**Extracted entries:**
--------------------------------

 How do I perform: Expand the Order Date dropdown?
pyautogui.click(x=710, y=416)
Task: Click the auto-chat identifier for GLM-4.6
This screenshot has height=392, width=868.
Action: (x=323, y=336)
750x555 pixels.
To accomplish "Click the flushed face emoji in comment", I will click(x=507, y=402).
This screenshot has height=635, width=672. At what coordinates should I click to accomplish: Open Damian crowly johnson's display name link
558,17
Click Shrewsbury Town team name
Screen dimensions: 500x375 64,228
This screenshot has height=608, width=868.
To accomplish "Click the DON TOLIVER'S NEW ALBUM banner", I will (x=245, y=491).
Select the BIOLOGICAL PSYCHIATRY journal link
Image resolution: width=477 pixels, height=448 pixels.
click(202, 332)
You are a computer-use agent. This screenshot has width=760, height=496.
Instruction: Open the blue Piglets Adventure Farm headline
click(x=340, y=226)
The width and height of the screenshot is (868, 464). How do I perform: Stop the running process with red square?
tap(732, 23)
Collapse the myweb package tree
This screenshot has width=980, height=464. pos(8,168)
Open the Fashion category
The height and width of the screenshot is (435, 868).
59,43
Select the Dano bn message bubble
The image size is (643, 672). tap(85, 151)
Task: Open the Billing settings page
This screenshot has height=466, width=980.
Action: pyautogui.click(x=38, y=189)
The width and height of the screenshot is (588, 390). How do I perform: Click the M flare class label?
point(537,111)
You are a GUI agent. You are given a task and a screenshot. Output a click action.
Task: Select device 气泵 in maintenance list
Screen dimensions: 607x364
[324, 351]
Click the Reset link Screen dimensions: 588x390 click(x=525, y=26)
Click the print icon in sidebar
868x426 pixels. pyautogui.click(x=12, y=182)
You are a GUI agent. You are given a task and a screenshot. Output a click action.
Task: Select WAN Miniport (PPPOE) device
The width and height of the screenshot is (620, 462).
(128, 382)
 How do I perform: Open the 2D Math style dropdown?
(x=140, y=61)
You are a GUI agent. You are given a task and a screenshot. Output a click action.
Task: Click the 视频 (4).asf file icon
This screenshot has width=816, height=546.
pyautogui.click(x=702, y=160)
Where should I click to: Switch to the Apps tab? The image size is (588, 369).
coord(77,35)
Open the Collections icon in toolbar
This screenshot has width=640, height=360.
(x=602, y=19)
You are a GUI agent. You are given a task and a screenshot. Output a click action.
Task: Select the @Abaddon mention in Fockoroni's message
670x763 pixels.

--------------------------------

**Exercise directions:**
The lines from the top of the data above down to the line containing "Task: Open the Billing settings page" are to be copied exactly; no other line should appear.

**Worked solution:**
 How do I perform: Expand the Order Date dropdown?
pyautogui.click(x=710, y=416)
Task: Click the auto-chat identifier for GLM-4.6
This screenshot has height=392, width=868.
Action: (x=323, y=336)
750x555 pixels.
To accomplish "Click the flushed face emoji in comment", I will click(x=507, y=402).
This screenshot has height=635, width=672. At what coordinates should I click to accomplish: Open Damian crowly johnson's display name link
558,17
Click Shrewsbury Town team name
Screen dimensions: 500x375 64,228
This screenshot has height=608, width=868.
To accomplish "Click the DON TOLIVER'S NEW ALBUM banner", I will (x=245, y=491).
Select the BIOLOGICAL PSYCHIATRY journal link
Image resolution: width=477 pixels, height=448 pixels.
click(202, 332)
You are a computer-use agent. This screenshot has width=760, height=496.
Instruction: Open the blue Piglets Adventure Farm headline
click(x=340, y=226)
The width and height of the screenshot is (868, 464). How do I perform: Stop the running process with red square?
tap(732, 23)
Collapse the myweb package tree
This screenshot has width=980, height=464. pos(8,168)
Open the Fashion category
The height and width of the screenshot is (435, 868).
59,43
Select the Dano bn message bubble
The image size is (643, 672). tap(85, 151)
Task: Open the Billing settings page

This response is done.